##### Study material #####

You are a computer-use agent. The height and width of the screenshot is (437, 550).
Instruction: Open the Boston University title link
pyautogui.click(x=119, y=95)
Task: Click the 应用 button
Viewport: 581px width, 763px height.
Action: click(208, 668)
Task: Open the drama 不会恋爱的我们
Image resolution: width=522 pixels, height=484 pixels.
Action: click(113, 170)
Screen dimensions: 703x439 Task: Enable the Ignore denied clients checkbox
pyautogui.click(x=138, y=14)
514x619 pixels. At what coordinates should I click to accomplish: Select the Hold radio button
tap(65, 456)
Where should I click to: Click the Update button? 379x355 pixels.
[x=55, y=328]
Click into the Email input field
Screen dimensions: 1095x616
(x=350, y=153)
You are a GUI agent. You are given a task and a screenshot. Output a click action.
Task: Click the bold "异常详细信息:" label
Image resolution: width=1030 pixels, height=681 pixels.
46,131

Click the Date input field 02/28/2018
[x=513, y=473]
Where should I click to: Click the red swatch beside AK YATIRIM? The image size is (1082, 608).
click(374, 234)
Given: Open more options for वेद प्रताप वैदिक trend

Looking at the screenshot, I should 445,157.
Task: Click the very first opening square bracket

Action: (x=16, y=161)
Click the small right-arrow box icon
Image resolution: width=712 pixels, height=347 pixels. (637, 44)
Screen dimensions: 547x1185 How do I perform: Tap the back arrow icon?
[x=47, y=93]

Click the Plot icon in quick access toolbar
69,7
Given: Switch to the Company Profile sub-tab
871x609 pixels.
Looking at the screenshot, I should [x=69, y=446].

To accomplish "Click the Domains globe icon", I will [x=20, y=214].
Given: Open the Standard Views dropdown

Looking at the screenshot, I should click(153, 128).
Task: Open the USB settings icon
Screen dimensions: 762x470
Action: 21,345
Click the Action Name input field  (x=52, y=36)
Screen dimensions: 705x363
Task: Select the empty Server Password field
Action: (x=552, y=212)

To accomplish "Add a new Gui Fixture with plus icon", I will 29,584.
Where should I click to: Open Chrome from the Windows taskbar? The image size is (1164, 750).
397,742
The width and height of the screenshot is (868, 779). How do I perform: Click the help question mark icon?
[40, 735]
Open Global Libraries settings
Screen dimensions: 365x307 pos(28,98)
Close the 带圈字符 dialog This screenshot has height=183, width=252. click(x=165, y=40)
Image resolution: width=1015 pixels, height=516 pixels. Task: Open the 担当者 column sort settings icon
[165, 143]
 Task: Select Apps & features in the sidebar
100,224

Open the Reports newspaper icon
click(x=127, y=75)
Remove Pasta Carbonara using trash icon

#####

- [What is expected] Answer with a single number: the count of lines in the entries that hold the word "agent".

- [Solution to the exercise] 2